**YOUR TASK:** Output range, inclusive: from the line containing "Task: Click the scanning" to the line containing "You are a computer-use agent. The image size is (1015, 601).". Restate those lines from the data below word for word and only those.

Stored items:
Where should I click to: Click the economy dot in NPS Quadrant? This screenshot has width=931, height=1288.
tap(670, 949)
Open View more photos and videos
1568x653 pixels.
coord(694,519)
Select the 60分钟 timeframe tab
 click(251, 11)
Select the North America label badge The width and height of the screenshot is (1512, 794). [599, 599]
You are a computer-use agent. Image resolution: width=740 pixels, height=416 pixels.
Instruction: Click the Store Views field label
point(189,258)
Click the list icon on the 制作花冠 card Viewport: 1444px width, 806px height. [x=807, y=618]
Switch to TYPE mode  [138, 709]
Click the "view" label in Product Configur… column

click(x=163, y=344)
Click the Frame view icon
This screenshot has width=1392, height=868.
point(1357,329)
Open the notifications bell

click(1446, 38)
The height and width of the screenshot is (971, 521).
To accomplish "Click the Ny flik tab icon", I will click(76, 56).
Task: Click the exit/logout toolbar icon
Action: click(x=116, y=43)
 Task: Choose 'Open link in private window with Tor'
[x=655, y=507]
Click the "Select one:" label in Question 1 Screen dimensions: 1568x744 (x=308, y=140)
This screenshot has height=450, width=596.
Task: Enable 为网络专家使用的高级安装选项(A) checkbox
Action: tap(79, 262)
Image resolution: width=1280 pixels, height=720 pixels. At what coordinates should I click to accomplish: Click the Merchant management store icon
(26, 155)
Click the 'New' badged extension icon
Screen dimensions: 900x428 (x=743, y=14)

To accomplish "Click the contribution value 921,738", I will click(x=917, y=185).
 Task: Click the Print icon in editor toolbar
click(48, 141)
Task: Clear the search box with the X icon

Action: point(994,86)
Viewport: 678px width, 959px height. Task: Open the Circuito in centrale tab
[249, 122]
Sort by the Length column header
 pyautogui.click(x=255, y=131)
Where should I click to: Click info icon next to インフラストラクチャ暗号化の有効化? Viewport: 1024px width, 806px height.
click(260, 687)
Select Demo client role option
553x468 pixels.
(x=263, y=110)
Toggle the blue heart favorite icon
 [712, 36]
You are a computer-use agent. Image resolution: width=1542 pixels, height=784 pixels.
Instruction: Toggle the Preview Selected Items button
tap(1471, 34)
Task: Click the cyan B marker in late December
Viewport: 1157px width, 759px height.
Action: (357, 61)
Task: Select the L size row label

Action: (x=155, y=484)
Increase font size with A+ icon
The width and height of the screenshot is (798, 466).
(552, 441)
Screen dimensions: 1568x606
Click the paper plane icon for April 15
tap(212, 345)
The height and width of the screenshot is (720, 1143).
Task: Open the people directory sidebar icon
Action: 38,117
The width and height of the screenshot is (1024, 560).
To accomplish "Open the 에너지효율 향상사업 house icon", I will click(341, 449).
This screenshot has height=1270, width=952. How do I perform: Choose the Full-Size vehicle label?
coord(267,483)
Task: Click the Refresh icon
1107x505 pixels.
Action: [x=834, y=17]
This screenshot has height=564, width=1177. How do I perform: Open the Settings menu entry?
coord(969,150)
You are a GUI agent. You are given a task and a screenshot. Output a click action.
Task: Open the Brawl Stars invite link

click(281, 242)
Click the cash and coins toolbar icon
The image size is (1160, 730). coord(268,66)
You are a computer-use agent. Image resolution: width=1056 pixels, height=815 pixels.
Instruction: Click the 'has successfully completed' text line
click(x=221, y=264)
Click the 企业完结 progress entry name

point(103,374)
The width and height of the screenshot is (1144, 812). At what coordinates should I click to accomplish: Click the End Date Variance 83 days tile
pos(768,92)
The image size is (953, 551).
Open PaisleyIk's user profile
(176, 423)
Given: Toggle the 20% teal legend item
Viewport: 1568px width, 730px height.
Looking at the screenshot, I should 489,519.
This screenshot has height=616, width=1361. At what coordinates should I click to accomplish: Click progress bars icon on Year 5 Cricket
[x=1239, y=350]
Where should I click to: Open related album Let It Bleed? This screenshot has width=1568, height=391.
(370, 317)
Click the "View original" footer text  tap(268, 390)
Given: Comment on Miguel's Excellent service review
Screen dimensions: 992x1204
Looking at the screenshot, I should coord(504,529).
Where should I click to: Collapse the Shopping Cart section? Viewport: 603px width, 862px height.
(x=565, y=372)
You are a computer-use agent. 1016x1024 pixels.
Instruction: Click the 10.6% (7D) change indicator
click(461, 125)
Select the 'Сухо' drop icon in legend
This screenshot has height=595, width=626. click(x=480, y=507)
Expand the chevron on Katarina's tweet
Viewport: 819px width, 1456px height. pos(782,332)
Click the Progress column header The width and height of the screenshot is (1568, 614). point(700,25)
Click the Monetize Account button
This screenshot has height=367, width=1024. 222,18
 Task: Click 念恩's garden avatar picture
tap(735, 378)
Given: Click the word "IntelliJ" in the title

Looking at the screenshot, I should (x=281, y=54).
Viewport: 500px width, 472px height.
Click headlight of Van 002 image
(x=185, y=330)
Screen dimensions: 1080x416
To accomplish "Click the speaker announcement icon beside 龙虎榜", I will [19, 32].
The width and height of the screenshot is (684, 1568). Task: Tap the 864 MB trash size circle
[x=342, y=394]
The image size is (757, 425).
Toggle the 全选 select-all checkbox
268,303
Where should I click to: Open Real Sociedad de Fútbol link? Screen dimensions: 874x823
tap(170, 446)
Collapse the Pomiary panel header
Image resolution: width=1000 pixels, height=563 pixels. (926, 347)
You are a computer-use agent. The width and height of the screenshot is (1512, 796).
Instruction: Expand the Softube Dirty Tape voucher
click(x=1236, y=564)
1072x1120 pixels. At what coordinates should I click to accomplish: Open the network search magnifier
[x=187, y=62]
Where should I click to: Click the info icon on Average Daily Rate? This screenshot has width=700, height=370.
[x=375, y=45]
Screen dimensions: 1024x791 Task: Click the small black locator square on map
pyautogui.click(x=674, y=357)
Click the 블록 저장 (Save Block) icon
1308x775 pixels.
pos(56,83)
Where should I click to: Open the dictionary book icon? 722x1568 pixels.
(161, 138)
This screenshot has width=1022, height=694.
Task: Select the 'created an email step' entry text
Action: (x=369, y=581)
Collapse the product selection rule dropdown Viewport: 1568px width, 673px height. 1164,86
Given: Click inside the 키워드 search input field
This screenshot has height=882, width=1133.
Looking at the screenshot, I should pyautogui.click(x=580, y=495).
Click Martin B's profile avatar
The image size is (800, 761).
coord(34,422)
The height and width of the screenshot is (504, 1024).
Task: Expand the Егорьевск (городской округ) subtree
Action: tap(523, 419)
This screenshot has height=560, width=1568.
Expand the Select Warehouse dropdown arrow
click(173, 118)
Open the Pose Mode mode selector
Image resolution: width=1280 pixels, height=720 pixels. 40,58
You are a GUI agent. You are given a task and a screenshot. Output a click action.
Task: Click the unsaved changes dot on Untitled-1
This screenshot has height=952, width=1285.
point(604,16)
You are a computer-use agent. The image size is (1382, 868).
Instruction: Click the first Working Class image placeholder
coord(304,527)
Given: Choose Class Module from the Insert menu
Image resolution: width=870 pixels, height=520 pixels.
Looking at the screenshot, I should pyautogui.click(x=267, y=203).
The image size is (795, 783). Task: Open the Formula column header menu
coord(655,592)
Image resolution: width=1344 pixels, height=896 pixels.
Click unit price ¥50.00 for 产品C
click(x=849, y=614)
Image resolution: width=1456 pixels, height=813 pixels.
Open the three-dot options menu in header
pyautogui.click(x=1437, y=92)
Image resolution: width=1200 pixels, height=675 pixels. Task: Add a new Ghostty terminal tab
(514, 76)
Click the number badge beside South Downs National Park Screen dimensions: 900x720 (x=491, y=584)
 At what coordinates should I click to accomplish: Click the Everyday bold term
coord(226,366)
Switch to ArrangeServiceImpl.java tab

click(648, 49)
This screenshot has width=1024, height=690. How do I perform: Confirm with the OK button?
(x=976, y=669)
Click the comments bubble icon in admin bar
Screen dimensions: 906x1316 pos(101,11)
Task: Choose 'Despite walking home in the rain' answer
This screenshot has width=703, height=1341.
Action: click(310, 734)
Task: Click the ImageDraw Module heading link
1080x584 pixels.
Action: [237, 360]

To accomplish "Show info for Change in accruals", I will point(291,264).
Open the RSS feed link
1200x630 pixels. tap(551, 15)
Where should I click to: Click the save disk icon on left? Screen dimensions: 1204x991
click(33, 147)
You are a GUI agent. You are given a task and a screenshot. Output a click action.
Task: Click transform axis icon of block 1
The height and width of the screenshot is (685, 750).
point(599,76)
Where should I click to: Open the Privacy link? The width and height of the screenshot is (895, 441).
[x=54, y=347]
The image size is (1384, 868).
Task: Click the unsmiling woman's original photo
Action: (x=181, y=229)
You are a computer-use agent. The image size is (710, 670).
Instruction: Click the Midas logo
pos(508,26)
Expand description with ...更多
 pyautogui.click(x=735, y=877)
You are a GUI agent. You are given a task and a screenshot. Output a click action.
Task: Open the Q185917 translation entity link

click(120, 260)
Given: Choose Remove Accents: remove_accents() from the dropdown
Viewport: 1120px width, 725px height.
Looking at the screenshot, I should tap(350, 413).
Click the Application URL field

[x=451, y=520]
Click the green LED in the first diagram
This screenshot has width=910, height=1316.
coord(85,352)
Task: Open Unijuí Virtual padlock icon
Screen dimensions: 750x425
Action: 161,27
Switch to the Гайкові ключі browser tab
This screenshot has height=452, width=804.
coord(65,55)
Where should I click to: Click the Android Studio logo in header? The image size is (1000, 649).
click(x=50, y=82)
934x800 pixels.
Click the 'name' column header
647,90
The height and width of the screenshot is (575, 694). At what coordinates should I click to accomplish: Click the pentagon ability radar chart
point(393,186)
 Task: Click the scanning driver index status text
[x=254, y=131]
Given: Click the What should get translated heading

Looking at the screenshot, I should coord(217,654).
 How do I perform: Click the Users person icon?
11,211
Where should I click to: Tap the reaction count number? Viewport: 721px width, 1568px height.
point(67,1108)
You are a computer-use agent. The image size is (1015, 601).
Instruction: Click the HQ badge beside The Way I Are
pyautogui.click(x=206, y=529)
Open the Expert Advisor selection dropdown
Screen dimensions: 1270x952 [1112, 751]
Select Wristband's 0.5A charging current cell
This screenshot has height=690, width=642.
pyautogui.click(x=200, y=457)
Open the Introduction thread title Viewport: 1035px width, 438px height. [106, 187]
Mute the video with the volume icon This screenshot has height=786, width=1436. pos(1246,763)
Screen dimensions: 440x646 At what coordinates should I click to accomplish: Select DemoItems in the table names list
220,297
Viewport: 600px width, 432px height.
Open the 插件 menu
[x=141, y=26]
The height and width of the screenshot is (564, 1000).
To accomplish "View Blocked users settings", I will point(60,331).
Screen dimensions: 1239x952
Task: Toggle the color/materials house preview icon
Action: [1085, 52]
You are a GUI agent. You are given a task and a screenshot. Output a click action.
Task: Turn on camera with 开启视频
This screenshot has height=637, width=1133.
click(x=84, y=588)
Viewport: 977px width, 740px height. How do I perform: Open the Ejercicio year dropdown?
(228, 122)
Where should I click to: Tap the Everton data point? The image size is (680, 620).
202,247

**WRITTEN ANSWER:**
 Task: Click the scanning driver index status text
[x=254, y=131]
Given: Click the What should get translated heading

Looking at the screenshot, I should coord(217,654).
 How do I perform: Click the Users person icon?
11,211
Where should I click to: Tap the reaction count number? Viewport: 721px width, 1568px height.
point(67,1108)
You are a computer-use agent. The image size is (1015, 601).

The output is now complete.